**Documento de origem**
################

Efeitos da gratidão como dívida
Como visto até aqui, a gratidão não é saudável quando se torna uma exigência. E quando usada como instrumento de controle, pode se transformar em um verdadeiro fardo. O psiquiatra Wimer Bottura explica: "Quando a gratidão é explorada, ela visa dominar as pessoas. O filho não pode ter autonomia porque senão os pais sofrem, e é muito comum a gente ouvir: 'meus filhos são ingratos, pois é tudo que eu fiz por eles'."
Esse tipo de cobrança emocional, segundo os especialistas, deixa marcas profundas no desenvolvimento psicológico. O filho, ao sentir que precisa merecer o amor dos pais, cresce com o senso de autonomia fragilizado, medo de rejeição e tendência à insegurança. "A criança pode suprimir suas emoções por medo de parecer ingrata e desenvolver culpa excessiva, baixa autoestima, quando entende que nunca é suficiente para merecer o amor dos pais", alerta Ingrid Nunes.
Admoni chama atenção para os impactos emocionais de longo prazo desse tipo de manipulação. "Os filhos acabam se tornando pessoas que acham que devem para todo mundo. Que têm que ser muito adequadas, muito boazinhas, que não podem falar não. Quando adultos, provavelmente terão relações amorosas e de trabalho e de amizade baseadas em cobranças."
Na prática, isso gera um ciclo de dependência e aprisionamento emocional que muito provavelmente afetará outras esferas sociais. Selma relata o que presenciou durante 18 anos de casamento: "Há filhos que poderiam sentir raiva por não terem liberdade, mas meu ex-marido carregava culpa quando tentava se afastar. Para piorar, nós morávamos, na época, em uma casa vizinha cedida pelos meus sogros."
Bottura compara esse tipo de processo a um "cabo de tensão" que mantém os filhos presos aos pais, impedindo-os de viver plenamente e de construir sua autonomia. Em contraste, a gratidão verdadeira só floresce em um ambiente de livre-arbítrio, onde há espaço para que os filhos desenvolvam sua individualidade sem a sombra da cobrança.

Receita para haver presença e liberdade
Se a gratidão não deve ser encarada como uma moeda de troca, como então cultivar relações familiares mais saudáveis? Os especialistas entrevistados pelo VivaBem afirmam que o primeiro passo é compreender que ser pai ou mãe é uma escolha e uma responsabilidade, e não um investimento que exige qualquer tipo de quitação, seja no presente ou futuro.
"Parentalidade não é um favor, não é um investimento que exige retorno, e sim uma função que implica cuidado, proteção e presença", afirma a psicóloga Ingrid Nunes. Segundo ela, a gratidão surge de maneira natural quando os filhos percebem disponibilidade, abertura para o diálogo e respeito à sua individualidade.
A professora e psiquiatra Danielle H. Admoni amplia essa ideia: "São os pais que têm uma dívida em relação aos filhos, porque, supostamente, foram eles que decidiram tê-los. A responsabilidade não se limita a oferecer comida, mas também educação, afeto e várias outras coisas que vão muito além do aspecto material. Isso é uma obrigação dos pais. De novo, não dá para cobrar isso de uma criança que nem sabe como retribuir, ou de um adulto, especialmente se ele nem recebeu esses cuidados na primeira infância."

################

(Entradas salvas)
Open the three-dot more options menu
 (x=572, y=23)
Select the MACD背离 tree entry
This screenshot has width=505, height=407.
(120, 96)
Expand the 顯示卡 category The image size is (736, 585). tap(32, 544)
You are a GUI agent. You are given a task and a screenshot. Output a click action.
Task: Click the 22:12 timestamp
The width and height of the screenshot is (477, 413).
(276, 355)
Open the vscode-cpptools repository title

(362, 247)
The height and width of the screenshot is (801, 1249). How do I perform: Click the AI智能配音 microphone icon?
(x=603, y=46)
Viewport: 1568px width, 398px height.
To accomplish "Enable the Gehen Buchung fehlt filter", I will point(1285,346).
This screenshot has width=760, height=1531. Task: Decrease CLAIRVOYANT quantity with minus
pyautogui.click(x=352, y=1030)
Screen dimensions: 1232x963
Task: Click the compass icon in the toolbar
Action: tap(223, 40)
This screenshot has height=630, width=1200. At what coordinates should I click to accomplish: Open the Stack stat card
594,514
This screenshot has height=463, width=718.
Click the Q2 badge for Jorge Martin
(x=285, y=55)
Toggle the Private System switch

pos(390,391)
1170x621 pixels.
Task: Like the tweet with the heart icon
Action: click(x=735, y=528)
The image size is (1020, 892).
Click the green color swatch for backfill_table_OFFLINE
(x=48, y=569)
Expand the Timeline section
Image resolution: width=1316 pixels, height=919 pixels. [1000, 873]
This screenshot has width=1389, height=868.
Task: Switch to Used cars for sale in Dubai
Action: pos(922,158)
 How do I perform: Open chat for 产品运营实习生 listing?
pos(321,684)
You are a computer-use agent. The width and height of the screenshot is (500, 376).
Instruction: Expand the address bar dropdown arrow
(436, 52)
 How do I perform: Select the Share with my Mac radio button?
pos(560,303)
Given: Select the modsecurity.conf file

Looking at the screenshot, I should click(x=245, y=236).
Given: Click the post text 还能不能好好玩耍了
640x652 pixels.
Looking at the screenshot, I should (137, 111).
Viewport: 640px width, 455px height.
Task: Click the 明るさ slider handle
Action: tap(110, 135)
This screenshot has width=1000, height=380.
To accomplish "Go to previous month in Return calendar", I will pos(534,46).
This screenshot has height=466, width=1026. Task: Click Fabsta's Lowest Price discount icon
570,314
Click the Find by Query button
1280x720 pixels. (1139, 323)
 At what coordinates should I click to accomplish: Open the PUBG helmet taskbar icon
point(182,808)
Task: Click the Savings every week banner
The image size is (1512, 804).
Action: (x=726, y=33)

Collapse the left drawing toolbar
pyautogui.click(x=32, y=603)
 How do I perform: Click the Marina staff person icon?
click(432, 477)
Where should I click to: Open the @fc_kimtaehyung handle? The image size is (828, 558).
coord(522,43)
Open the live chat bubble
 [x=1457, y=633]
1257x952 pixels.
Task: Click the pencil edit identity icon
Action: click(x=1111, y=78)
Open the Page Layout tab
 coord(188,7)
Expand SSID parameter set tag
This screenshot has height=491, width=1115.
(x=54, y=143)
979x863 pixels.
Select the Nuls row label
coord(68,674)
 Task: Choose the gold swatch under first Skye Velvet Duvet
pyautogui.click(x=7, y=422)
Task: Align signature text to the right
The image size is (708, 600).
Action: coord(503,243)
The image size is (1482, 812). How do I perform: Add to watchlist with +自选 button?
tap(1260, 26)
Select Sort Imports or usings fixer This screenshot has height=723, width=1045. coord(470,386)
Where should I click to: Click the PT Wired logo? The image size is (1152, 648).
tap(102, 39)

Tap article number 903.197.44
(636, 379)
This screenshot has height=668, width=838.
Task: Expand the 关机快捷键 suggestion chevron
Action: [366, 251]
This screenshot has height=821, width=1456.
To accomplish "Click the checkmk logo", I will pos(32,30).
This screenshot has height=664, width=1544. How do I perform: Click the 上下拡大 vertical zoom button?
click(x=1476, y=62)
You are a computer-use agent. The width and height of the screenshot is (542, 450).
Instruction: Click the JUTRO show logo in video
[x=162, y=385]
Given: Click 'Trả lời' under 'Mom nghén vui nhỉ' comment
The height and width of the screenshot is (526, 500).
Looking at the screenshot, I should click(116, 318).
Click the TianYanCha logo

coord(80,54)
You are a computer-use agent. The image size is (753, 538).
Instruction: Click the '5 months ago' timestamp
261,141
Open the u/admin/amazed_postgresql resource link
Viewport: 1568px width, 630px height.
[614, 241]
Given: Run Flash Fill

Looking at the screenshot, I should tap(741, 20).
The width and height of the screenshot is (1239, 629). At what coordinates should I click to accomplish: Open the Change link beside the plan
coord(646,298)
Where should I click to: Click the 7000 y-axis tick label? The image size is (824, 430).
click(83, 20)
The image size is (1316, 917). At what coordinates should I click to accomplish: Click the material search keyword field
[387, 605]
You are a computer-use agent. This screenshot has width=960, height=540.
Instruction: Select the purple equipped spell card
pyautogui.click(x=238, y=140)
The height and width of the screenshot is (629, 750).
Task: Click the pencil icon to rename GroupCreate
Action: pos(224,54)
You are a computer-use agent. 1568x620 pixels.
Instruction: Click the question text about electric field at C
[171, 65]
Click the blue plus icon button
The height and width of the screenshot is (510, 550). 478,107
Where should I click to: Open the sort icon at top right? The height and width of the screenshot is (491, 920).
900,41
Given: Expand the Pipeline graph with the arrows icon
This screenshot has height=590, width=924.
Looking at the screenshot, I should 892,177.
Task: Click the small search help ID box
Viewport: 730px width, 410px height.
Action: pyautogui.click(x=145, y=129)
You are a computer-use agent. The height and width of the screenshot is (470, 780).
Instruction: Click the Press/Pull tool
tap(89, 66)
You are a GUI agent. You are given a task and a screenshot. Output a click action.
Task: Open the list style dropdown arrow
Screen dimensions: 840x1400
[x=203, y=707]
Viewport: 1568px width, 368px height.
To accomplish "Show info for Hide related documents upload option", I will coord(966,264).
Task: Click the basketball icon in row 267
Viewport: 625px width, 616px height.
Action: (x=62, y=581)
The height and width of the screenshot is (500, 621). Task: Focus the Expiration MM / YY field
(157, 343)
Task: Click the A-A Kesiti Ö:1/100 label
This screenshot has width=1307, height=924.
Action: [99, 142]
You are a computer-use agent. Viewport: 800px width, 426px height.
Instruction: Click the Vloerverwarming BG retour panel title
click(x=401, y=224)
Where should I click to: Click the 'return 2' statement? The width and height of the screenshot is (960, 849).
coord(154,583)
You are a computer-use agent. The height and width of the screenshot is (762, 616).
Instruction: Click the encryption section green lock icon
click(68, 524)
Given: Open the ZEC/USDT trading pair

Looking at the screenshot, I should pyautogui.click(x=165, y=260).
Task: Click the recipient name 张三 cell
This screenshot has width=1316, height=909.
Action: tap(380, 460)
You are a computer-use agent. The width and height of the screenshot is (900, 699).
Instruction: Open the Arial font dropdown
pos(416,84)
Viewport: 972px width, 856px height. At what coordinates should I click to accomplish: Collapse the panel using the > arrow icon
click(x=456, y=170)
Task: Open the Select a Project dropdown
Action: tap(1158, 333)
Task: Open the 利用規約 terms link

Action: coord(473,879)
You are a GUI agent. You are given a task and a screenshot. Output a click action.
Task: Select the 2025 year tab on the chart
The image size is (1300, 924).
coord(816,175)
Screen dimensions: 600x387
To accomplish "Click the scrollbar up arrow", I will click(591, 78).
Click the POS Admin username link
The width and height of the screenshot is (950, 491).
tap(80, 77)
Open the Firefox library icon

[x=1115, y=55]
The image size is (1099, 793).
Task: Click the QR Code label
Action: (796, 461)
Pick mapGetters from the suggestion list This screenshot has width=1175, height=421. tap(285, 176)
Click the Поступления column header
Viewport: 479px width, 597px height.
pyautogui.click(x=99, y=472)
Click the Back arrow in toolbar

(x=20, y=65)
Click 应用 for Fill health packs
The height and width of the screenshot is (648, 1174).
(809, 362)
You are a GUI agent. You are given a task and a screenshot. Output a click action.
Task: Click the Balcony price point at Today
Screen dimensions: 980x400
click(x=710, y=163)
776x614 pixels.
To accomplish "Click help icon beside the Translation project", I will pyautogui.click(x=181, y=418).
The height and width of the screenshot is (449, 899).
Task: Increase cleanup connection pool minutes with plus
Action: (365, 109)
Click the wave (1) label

################

**O que se pede**
**a)** Indique se cada afirmação concorda com o texto sobre gratidão, respondendo sim ou não e citando literalmente as palavras decisivas: (i) Selma foi casada durante 18 anos; (ii) Ingrid Nunes é apresentada como psiquiatra; (iii) segundo Admoni, são os filhos que têm uma dívida em relação aos pais.
**b)** Traduza para o inglês esta frase do texto sobre gratidão: "Em contraste, a gratidão verdadeira só floresce em um ambiente de livre-arbítrio, onde há espaço para que os filhos desenvolvam sua individualidade sem a sombra da cobrança."

**Respostas por tarefa**
**a)**
(i) Sim: "durante 18 anos de casamento".
(ii) Não: "afirma a psicóloga Ingrid Nunes".
(iii) Não: "São os pais que têm uma dívida em relação aos filhos".

**b)** In contrast, true gratitude only flourishes in an environment of free will, where there is room for children to develop their individuality without the shadow of demands.